• **Assignment**: Keep to one stretch of the data below, the lines from the one with "Click circle icon" up to and including the one with "Rotate the image by 180 градусов", and return that stretch exactly.

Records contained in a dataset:

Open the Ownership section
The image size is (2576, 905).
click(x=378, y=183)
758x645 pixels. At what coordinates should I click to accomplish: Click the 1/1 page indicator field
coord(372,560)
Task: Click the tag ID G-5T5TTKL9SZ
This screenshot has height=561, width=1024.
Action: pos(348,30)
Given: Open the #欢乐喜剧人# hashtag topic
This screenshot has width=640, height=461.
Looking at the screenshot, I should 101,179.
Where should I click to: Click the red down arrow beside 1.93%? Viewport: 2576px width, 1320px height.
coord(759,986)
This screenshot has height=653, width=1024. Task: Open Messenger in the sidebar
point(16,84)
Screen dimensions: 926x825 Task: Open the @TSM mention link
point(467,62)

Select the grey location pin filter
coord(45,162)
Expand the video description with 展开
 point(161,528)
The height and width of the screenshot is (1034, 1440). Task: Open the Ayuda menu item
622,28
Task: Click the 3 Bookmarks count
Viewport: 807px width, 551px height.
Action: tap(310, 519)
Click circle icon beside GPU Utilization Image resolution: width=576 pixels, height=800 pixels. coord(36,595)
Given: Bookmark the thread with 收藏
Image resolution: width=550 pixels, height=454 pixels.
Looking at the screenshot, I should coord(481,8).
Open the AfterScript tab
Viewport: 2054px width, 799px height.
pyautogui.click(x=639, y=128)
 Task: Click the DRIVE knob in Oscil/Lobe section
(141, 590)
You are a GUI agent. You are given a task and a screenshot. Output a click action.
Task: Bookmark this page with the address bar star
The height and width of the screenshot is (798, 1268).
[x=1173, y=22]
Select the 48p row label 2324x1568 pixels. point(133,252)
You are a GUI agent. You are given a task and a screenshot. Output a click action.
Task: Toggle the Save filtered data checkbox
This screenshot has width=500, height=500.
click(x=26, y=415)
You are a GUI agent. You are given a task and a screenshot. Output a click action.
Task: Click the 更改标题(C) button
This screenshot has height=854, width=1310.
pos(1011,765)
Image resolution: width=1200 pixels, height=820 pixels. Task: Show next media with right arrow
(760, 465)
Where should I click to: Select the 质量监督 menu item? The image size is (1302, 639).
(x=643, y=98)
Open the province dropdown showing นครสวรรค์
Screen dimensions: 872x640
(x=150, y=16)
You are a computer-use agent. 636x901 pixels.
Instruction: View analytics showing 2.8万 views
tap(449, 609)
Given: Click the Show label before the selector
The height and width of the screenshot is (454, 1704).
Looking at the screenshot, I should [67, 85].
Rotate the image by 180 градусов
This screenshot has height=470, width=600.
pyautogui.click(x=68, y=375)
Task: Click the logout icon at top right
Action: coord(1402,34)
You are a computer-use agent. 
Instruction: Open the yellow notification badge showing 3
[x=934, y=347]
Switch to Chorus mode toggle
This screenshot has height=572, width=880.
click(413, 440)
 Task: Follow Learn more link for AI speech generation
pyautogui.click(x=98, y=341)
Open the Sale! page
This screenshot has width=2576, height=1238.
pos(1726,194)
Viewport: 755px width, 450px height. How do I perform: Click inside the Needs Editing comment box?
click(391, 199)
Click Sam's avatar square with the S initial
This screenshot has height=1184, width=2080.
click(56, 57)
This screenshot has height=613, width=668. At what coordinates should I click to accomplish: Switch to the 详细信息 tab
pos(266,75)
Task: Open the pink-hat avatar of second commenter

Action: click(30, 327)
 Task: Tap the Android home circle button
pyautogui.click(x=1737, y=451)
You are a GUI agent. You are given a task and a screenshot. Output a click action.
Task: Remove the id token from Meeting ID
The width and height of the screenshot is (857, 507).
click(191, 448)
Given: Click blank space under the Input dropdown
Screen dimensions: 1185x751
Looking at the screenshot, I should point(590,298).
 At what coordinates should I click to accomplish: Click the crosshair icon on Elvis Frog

• **Result**:
Click circle icon beside GPU Utilization Image resolution: width=576 pixels, height=800 pixels. coord(36,595)
Given: Bookmark the thread with 收藏
Image resolution: width=550 pixels, height=454 pixels.
Looking at the screenshot, I should coord(481,8).
Open the AfterScript tab
Viewport: 2054px width, 799px height.
pyautogui.click(x=639, y=128)
 Task: Click the DRIVE knob in Oscil/Lobe section
(141, 590)
You are a GUI agent. You are given a task and a screenshot. Output a click action.
Task: Bookmark this page with the address bar star
The height and width of the screenshot is (798, 1268).
[x=1173, y=22]
Select the 48p row label 2324x1568 pixels. point(133,252)
You are a GUI agent. You are given a task and a screenshot. Output a click action.
Task: Toggle the Save filtered data checkbox
This screenshot has width=500, height=500.
click(x=26, y=415)
You are a GUI agent. You are given a task and a screenshot. Output a click action.
Task: Click the 更改标题(C) button
This screenshot has height=854, width=1310.
pos(1011,765)
Image resolution: width=1200 pixels, height=820 pixels. Task: Show next media with right arrow
(760, 465)
Where should I click to: Select the 质量监督 menu item? The image size is (1302, 639).
(x=643, y=98)
Open the province dropdown showing นครสวรรค์
Screen dimensions: 872x640
(x=150, y=16)
You are a computer-use agent. 636x901 pixels.
Instruction: View analytics showing 2.8万 views
tap(449, 609)
Given: Click the Show label before the selector
The height and width of the screenshot is (454, 1704).
Looking at the screenshot, I should [67, 85].
Rotate the image by 180 градусов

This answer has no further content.